Tentatively, the Entity-Attribute-Value (EAV) data model, may be an alternative storage strategy which you may want to consider. Although distinct from the "pure" Columnar DB model, EAV shares several of the characteristics of Columnar DBs.
I would say the best candidate to understand about column oriented databases is to check HBase (Apache Hbase) . You an checkout the code and explore further to find out about the implementation .
Also, Columnar DBs have a built in affinity for data compression, and the loading process is unique. Here's an article I wrote in 2008 that explains a bit more.
You may also be interested in a new report from IDC's Carl Olofson on 3rd generation DBMS technology. It discusses columnar, et al. If you're not an IDC client you can get it free on our site. He's doing a webinar on June 16th, too (also on our site).
(BTW, one comment above lists asterdata but I don't think they are columnar.)
To understand what is column oriented database, it is better to contrast it with row oriented database.
Row oriented databases (e.g.
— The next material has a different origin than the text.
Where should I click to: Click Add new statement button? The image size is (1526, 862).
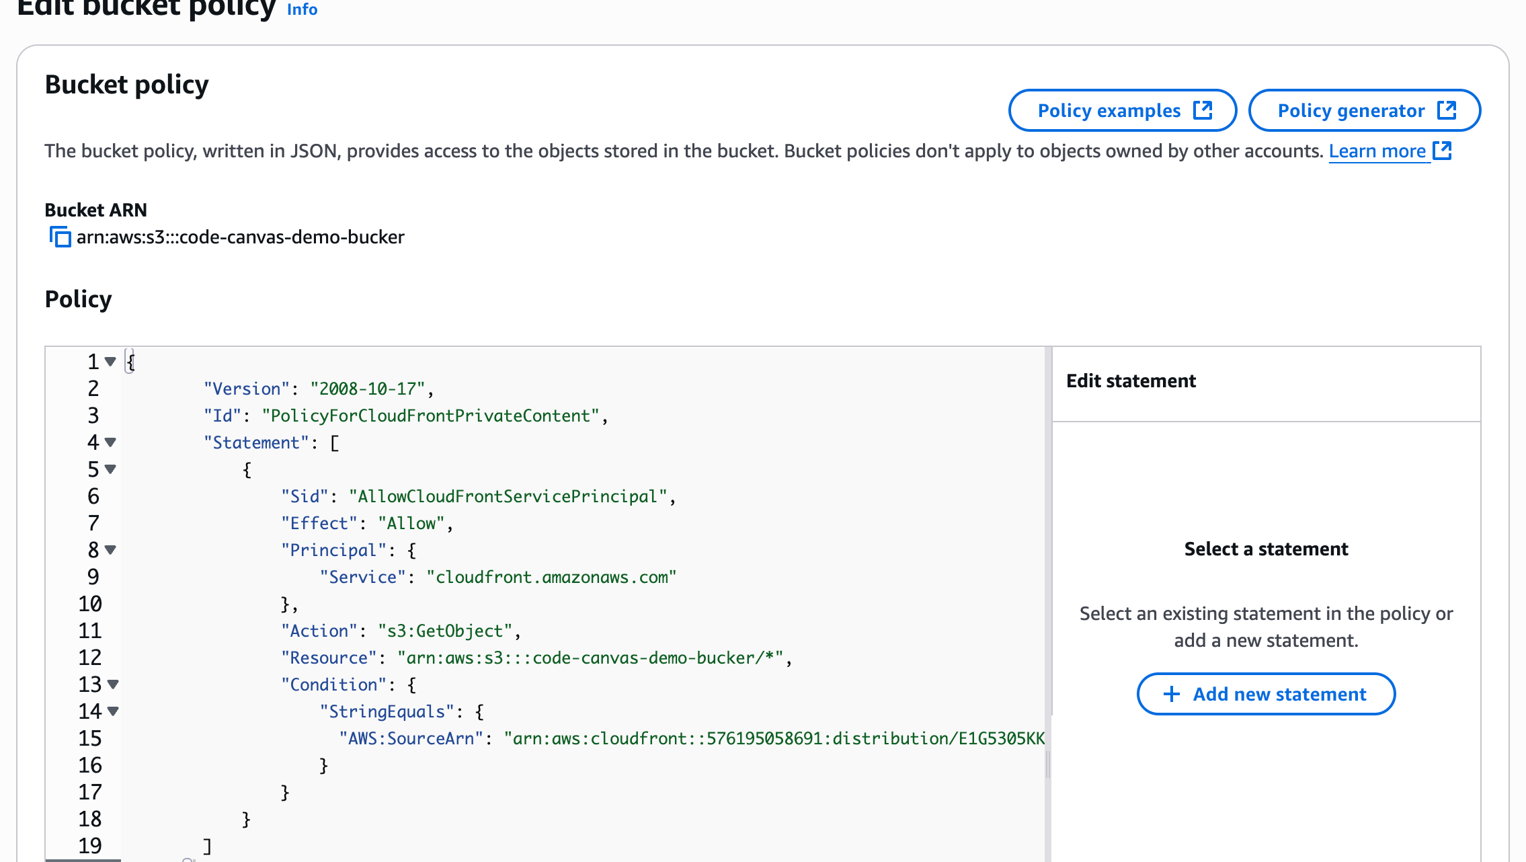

MS SQL Server and SQLite) are designed to efficiently return data for an entire row. It does it by storing all the columns values of a row together. Row-oriented databases are well-suited forĀ OLTP systems (e.g., retail sales, and financial transaction systems).
Column oriented databases are designed to efficiently return data for a limited number of columns. It does it by storing all of the values of a column together. Two widely used Column oriented databases are Apache Hbase and Google BigTable (used by Google for its Search, Analytics, Maps and Gmail). They are suitable for the big data projects. A column oriented database will excel at read operations on a limited number of columns, however write operation will be expensive compared to row oriented databases.
For more: https://en.wikipedia.org/wiki/Column-oriented_DBMS
Product information. This may help. These were to featured products on a Google search.
http://www.vertica.com/
http://www.paraccel.com/
http://www.asterdata.com/index.php
kx is another columnar database, for example used in the financial sector. The licence is somewhat $50K last time I checked, though. No optimisation needed, no index needed, because kx has powerful operators (matlab equivalents: .*, kron, bsxfun, ...).